PAGE TEXT:

----

These peppercorns have a distinct flavor that’s similar to green citrus fruits and lemongrass, and a sharpness that’s similar to unripe lemon. It’s a nice little thing to add to your spice rack, especially if you like experiencing new flavors.
Sichuan peppercorns are used in a ton of dishes from the Sichuan region, including Shuizhu Niurou (Sichuan boiled beef) and Chongqin Mala (spicy stir fry chicken).
What makes Sichuan pepper awesome is how it pairs with spicy dishes (our Taiwanese spicy beef ramen is a great example!). The peppercorns are not spicy themselves, but they somehow elevate the flavor and numb the pure heat to where you can enjoy the food instead of fanning your mouth!
In addition to spicy dishes, you can use Sichuan pepper to make dipping sauces and chutneys.
A wonderful spice to cook with, Sichuan peppercorns can brighten up any subdued dish and work great with other strong flavors such as garlic, ginger, and citrus.
Ground Ginger (Dried)
Dried ginger is another primary ingredient of Asian cuisine as a whole due to its mix of strong flavor and versatility.
It’s one of the very few spices that are just as good dried as they are fresh, if not better. In fact, dried ginger is accommodated much more than fresh ginger
Along with garlic, ginger is one of the main wet ingredients for sauces and spice pastes in Asian cuisine. It provides both flavor and body to gravies, depending on the amount you’re using and the consistency of the final product.
Additionally, you can use dried ginger along with the typical ‘dessert herbs’ such as cinnamon and nutmeg.

----

DATASET CONTENT:
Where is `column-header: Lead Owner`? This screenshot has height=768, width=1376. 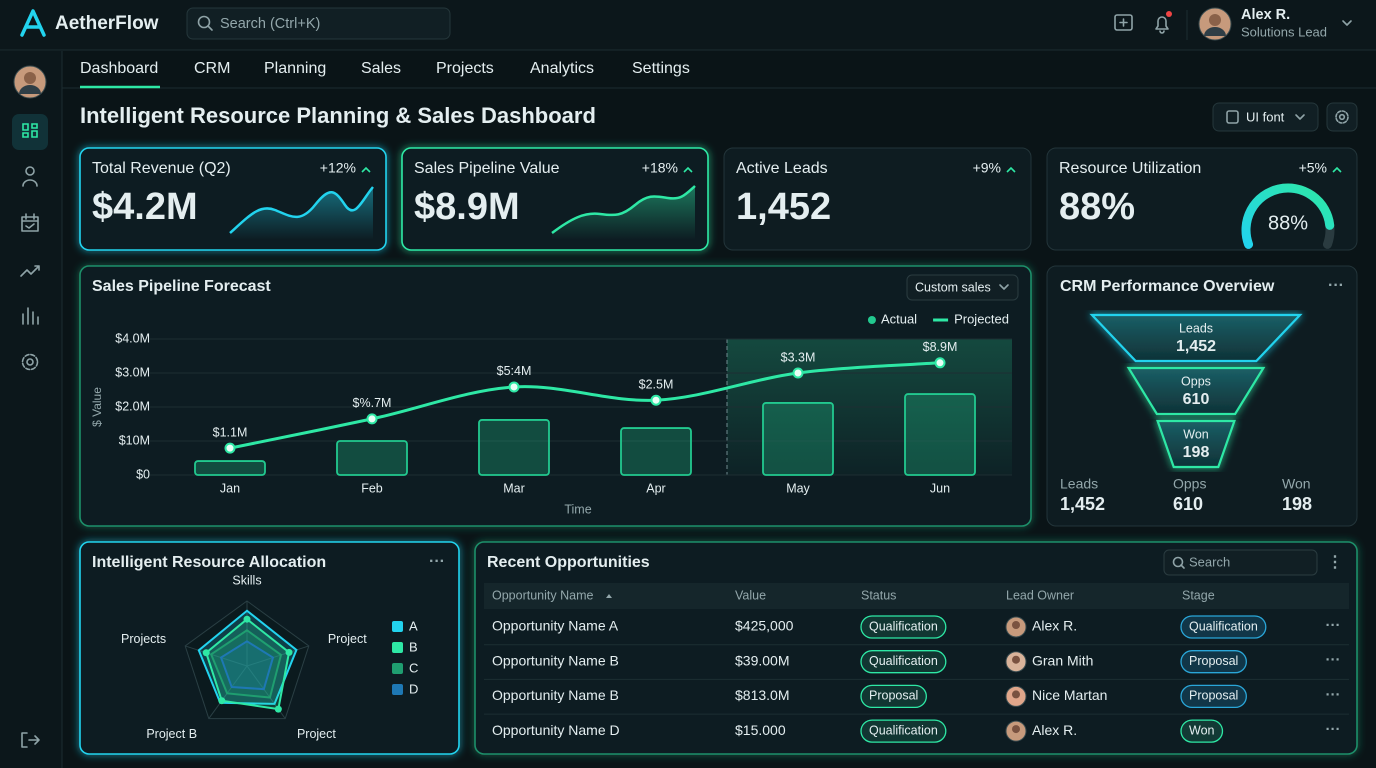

----

CHECK YOUR UNDERSTANDING:
- 1) According to the spice text, which strong flavors do Sichuan peppercorns go well with?
- 2) Carry on writing the spice text, starting right after its last sentence.
The material after the spice text comes from another source.

TASK-BY-TASK RESULTS:
- 1) Garlic, ginger, and citrus.

- 2)
Overall, dried ginger is an ideal spice for adding a sweet, aromatic heat to your dishes. It can add incredible flavor to anything without there having to be chunks in your food.
Bonus: White Pepper!
One of our favorite spices that we love to add to our immi ramen is white pepper! We’ve found that white pepper lends a more well-rounded taste instead of the sharper heat of black pepper.
Although it’s the same berry, white pepper has much less of that pungent taste that you get with the black variety.
You could use white pepper as a replacement for black pepper in just about any dish. It’s super-versatile as a spice and doesn’t overpower the flavor of the dish you put it in.
Since white peppercorns are allowed to fully ripen and then fermented, they provide dishes with a more herby taste, as compared to black pepper. It also blends well with other ingredients, especially MSG.
Adding it to a simple bowl of ramen adds a unique kick that takes the flavor up a notch!